As with all beans, adukis are high in protein, calcium, and iron and are beneficial to the kidneys. You can boost their kidney-cleansing effect by drinking the cooking liquid before meals. “Aduki juice” tastes delicious with a dash of grated fresh ginger or eaten as a soup with scallions and a few drops of tamari. Aduki beans also detoxify the body and can help assist in weight loss.

This salad is a super simple and delicious way to include these earthy beans in your diet and can be made quickly since aduki beans cook faster than other beans.

If you forget to soak your beans, cover them with boiling water and soak for one hour. Drain, rinse, and cook as directed---and don’t forget to drink the cooking liquid!
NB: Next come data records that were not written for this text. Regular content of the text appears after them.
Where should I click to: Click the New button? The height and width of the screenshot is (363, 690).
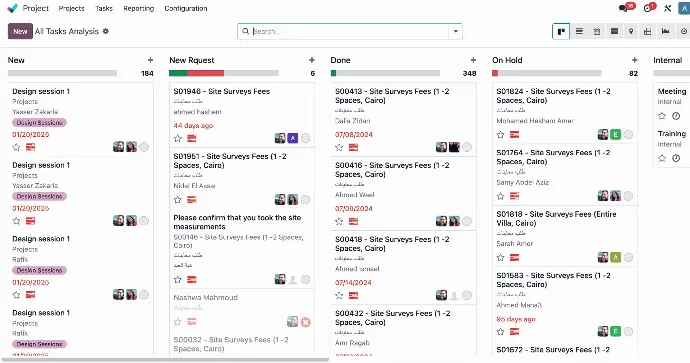click(20, 31)
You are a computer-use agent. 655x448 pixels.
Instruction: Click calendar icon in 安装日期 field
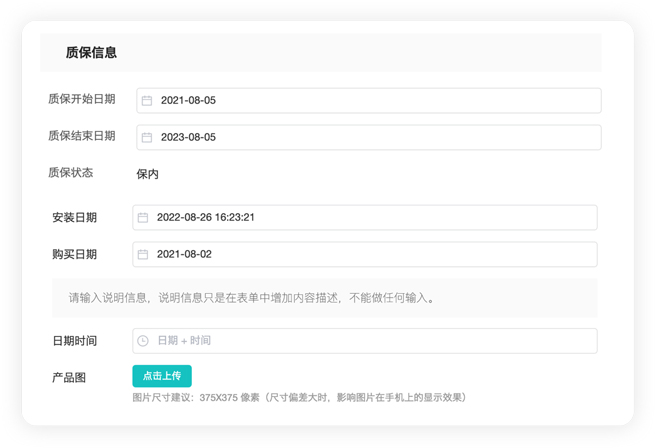pos(143,217)
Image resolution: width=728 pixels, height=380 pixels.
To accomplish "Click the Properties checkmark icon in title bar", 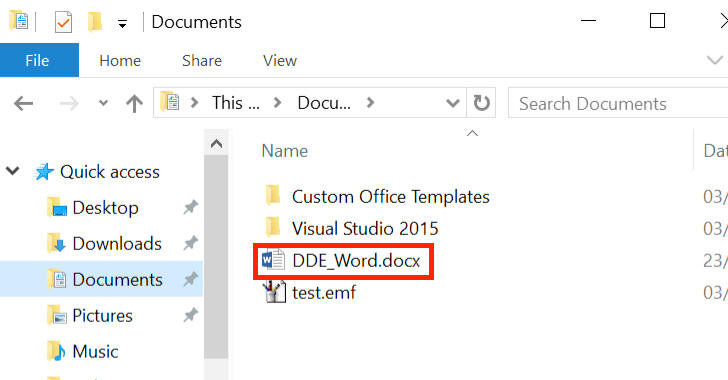I will [x=63, y=22].
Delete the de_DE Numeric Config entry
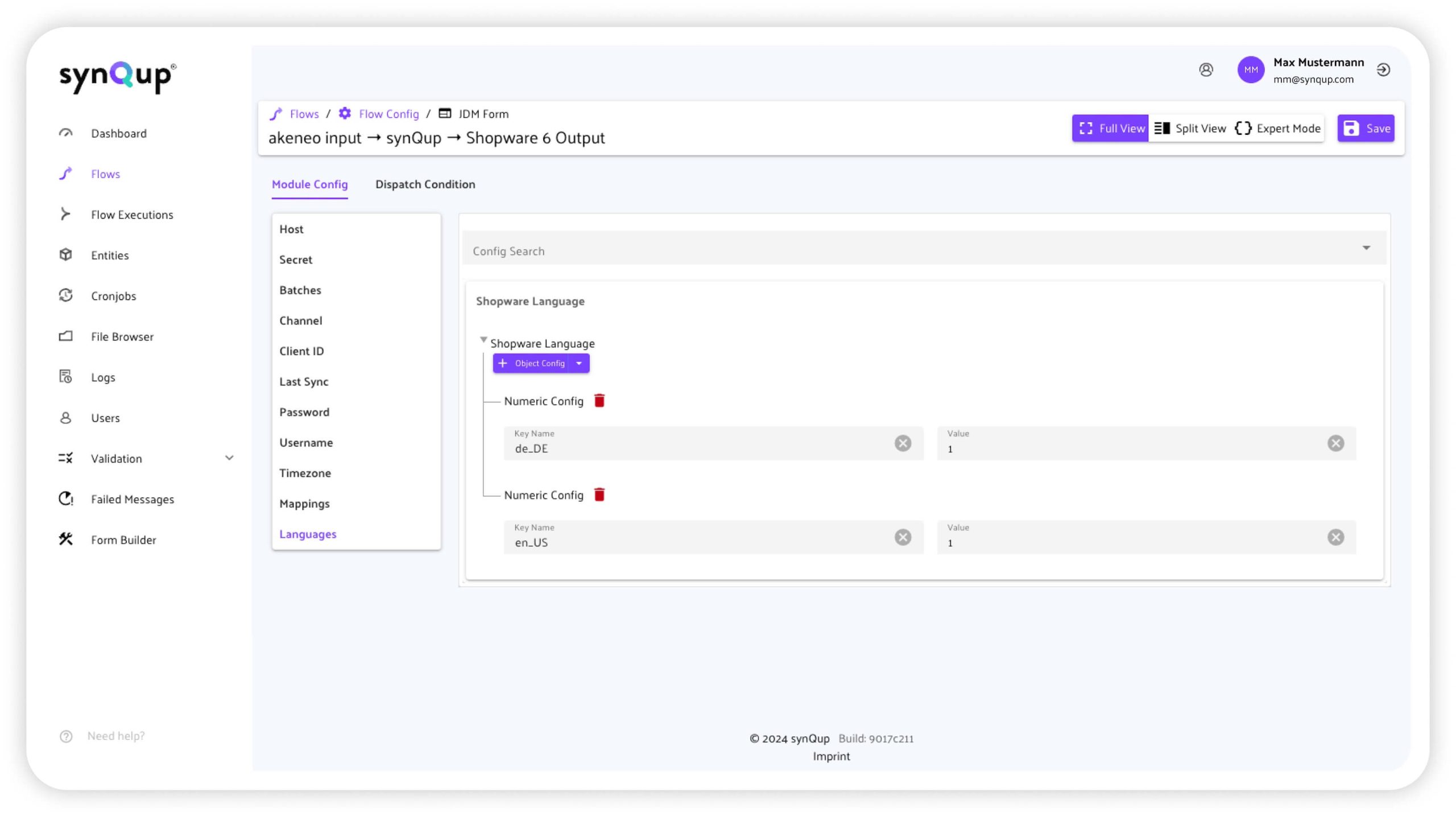1456x816 pixels. tap(599, 401)

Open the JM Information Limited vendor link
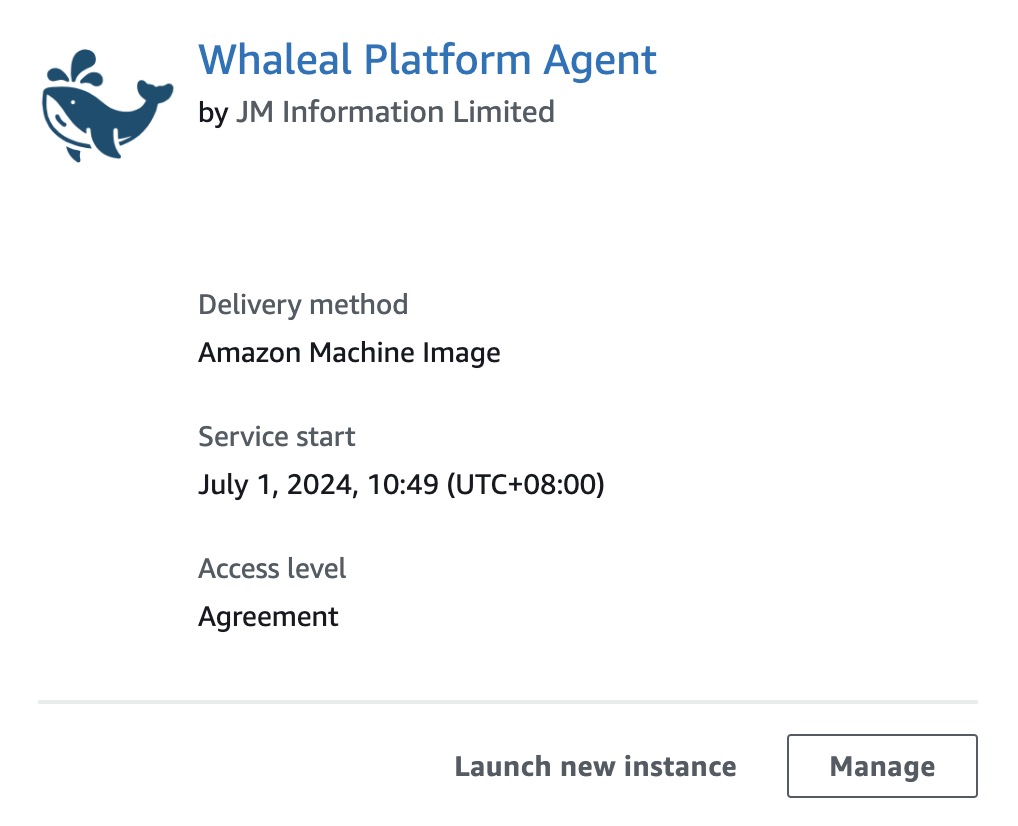coord(394,111)
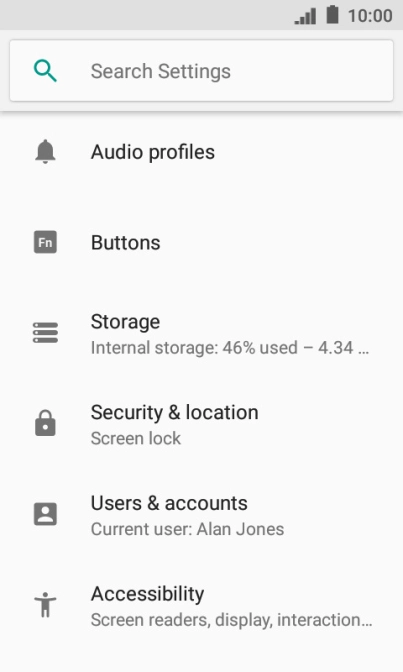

If you’re serving this salad over mixed greens, you can reserve the pickling juice from the cucumbers for drizzling.

Summer Aduki Bean Salad
Serves 4

1 cup aduki beans, soaked overnight in three cups filtered water
1 2-inch piece kombu
1 medium Lebanese cucumber, finely sliced
4 tablespoons brown rice vinegar
½ teaspoon sea salt
2 teaspoons tamari
2 tablespoon flax oil
1 cup chopped parsley, leaves and stems
2 scallions, finely sliced
1 1/2 tablespoons toasted brown sesame seeds
Sliced avocado, for serving (optional)

1. Drain and rinse beans and place them in a medium pot. Add 4 cups filtered water and kombu and bring to a boil. Reduce heat to low, cover, and simmer 25 to 30 minutes or until beans are soft and creamy inside but not falling apart.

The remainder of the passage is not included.